Dataset records =>

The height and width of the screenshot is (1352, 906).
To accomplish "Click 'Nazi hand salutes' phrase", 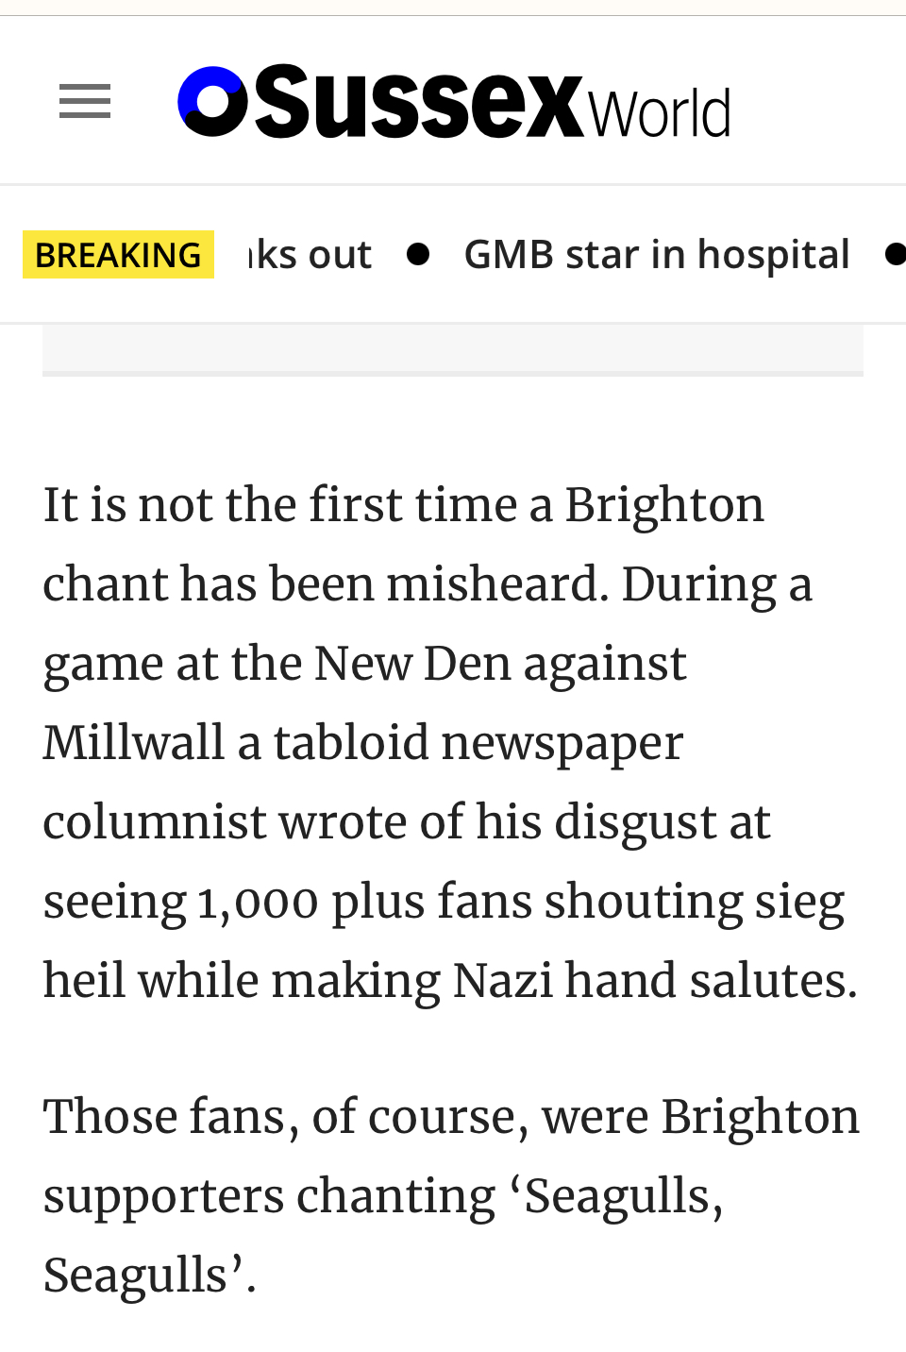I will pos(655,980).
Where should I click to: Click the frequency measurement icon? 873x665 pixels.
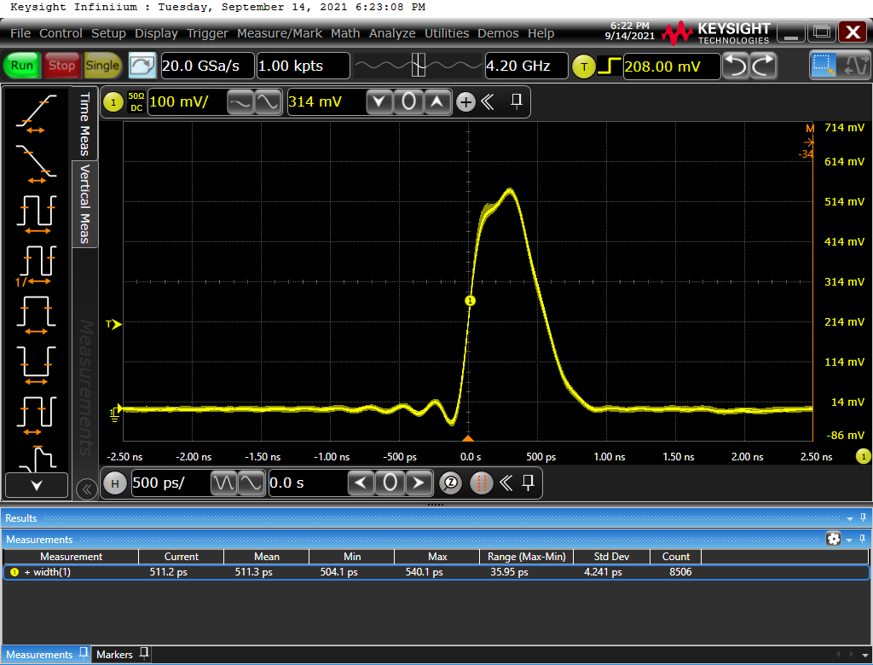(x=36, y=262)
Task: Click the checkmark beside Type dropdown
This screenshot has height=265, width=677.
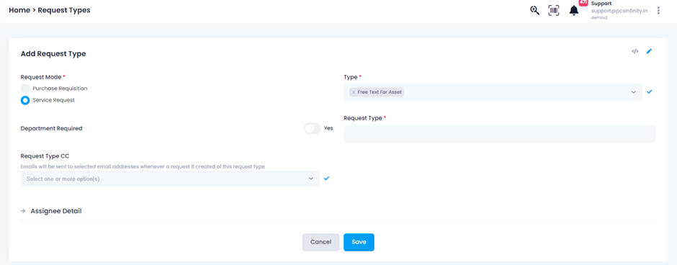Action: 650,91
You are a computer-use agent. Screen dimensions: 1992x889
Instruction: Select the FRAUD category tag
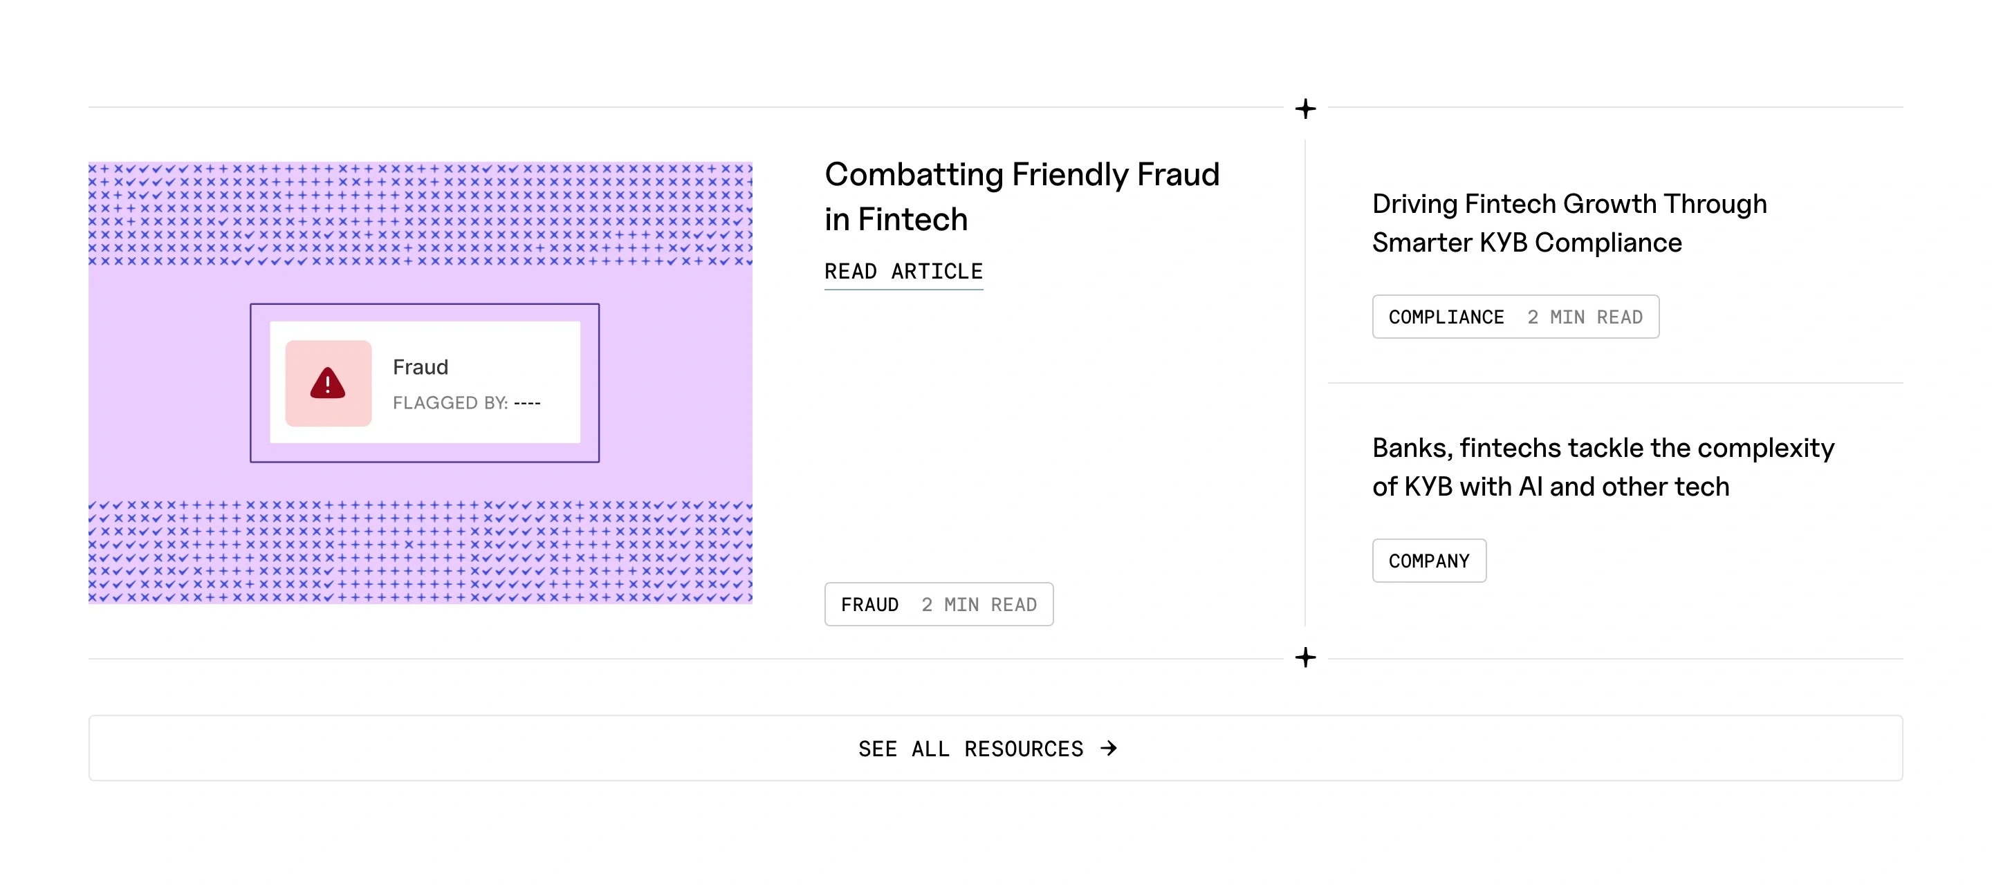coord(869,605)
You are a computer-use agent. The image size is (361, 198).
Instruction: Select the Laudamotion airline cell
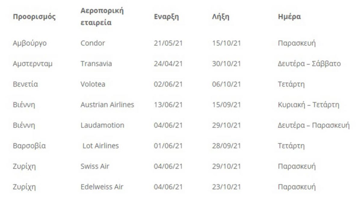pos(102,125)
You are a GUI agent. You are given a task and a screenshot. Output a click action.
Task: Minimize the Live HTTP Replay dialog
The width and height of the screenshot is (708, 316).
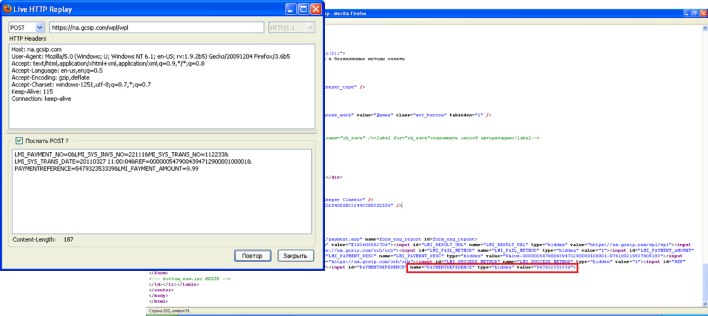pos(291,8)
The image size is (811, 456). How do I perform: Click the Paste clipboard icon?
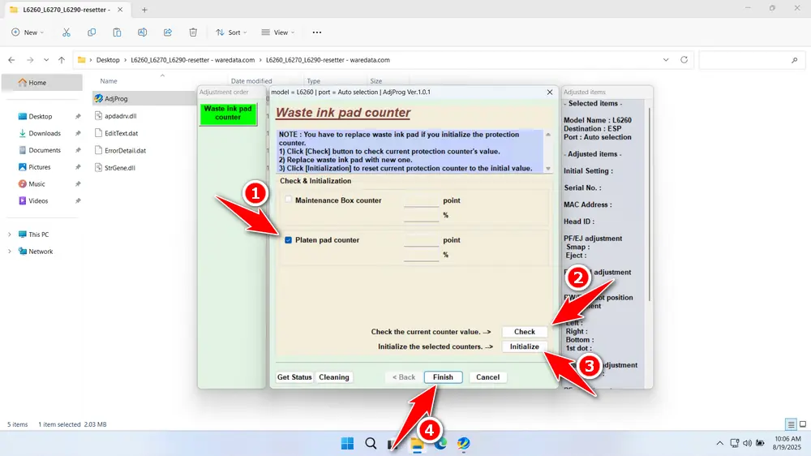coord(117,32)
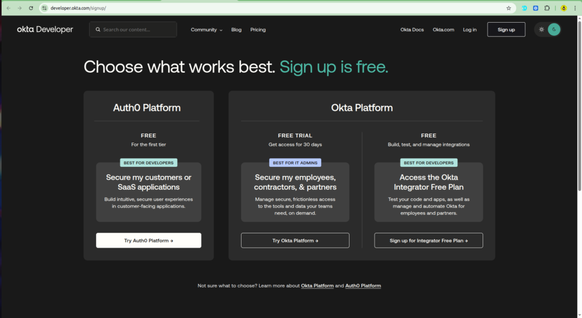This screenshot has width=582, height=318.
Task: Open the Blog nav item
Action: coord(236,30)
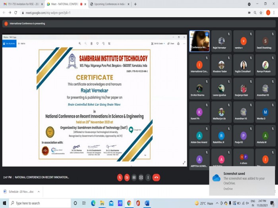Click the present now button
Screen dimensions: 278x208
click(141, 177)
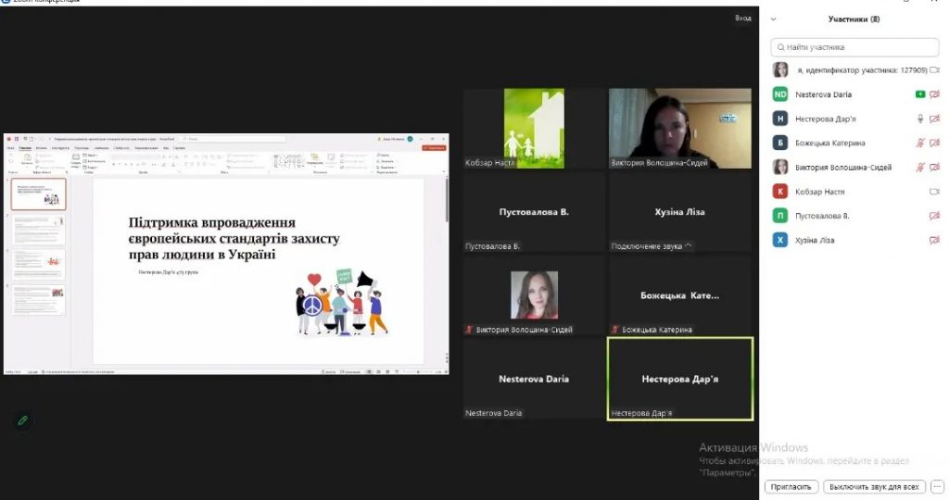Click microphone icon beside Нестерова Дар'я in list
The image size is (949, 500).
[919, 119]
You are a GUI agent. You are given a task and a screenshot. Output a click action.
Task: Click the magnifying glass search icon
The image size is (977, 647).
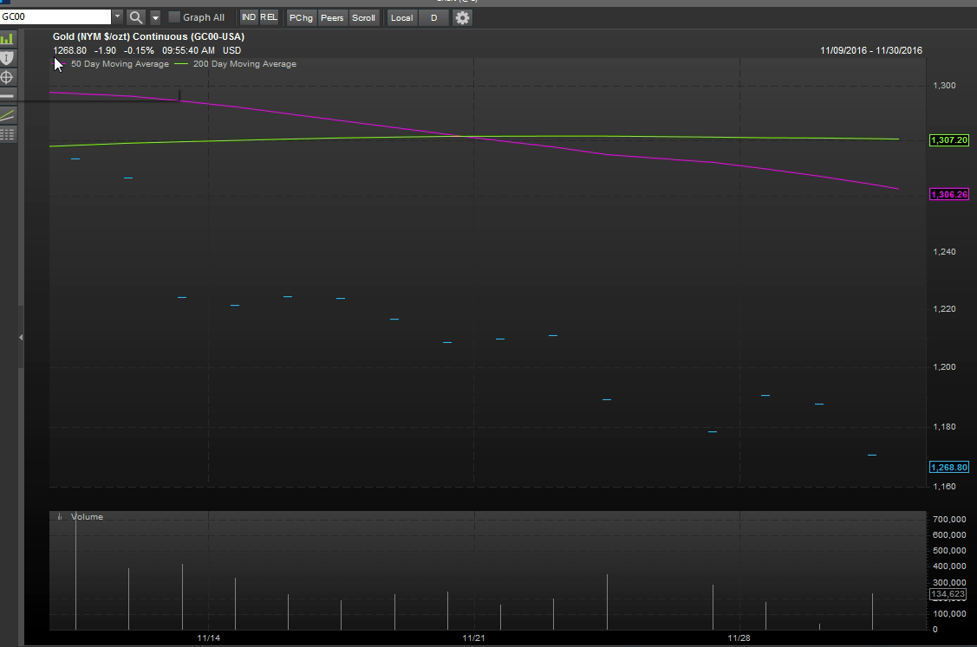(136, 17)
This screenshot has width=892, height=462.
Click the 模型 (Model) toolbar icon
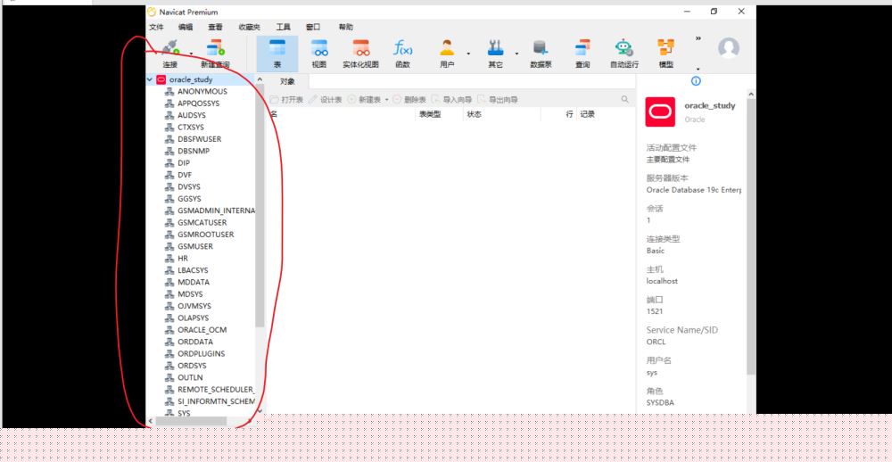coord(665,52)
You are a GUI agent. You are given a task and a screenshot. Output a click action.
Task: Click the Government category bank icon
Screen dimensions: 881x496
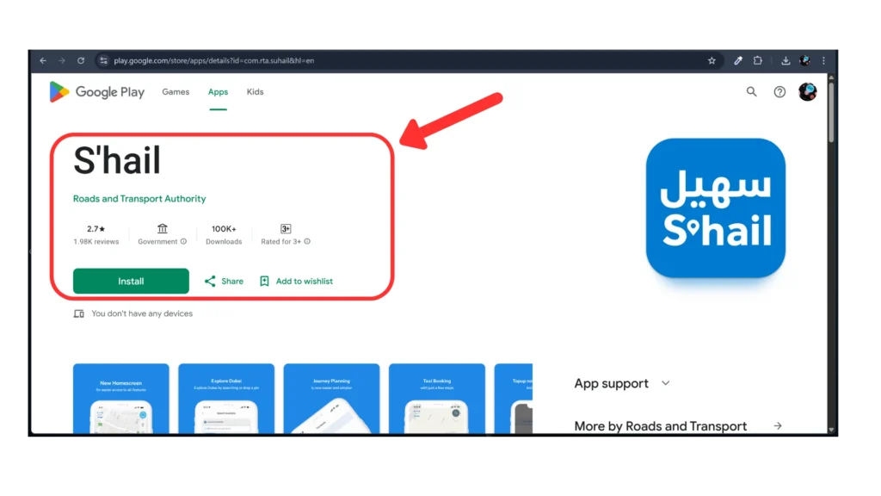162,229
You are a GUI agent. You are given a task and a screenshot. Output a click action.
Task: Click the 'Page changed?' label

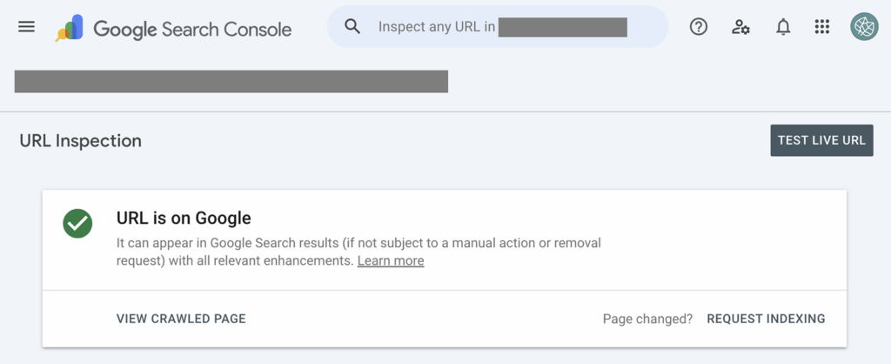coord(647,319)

What you need to do =>
Print, without pictures, exactly the lines from the one containing "You are a computer-use agent. The" through the final line of the records above.

Solution for this exercise =>
You are a computer-use agent. The image size is (361, 198).
Instruction: Select the Laudamotion airline cell
pos(102,125)
You are a GUI agent. You are given a task and a screenshot. Output a click action.
Task: Minimize the Live HTTP Replay dialog
The width and height of the screenshot is (708, 316).
pos(291,8)
The image size is (811, 456). How do I perform: Click the Paste clipboard icon?
coord(117,32)
This screenshot has width=582, height=318.
Task: Open the Blog nav item
Action: coord(236,30)
Click the present now button
Screen dimensions: 278x208
click(141, 177)
Click microphone icon beside Нестерова Дар'я in list
The image size is (949, 500).
[919, 119]
You are a GUI agent. You are given a task and a screenshot. Output a click action.
Task: Click the magnifying glass search icon
The image size is (977, 647).
(136, 17)
This screenshot has width=892, height=462.
Click the 模型 (Model) toolbar icon
coord(665,52)
You are a GUI agent. You are given a task and a screenshot. Output a click action.
Task: Click the Government category bank icon
Screen dimensions: 881x496
162,229
You are a GUI agent. You are given a task and a screenshot. Output a click action.
Task: Click the 'Page changed?' label

coord(647,319)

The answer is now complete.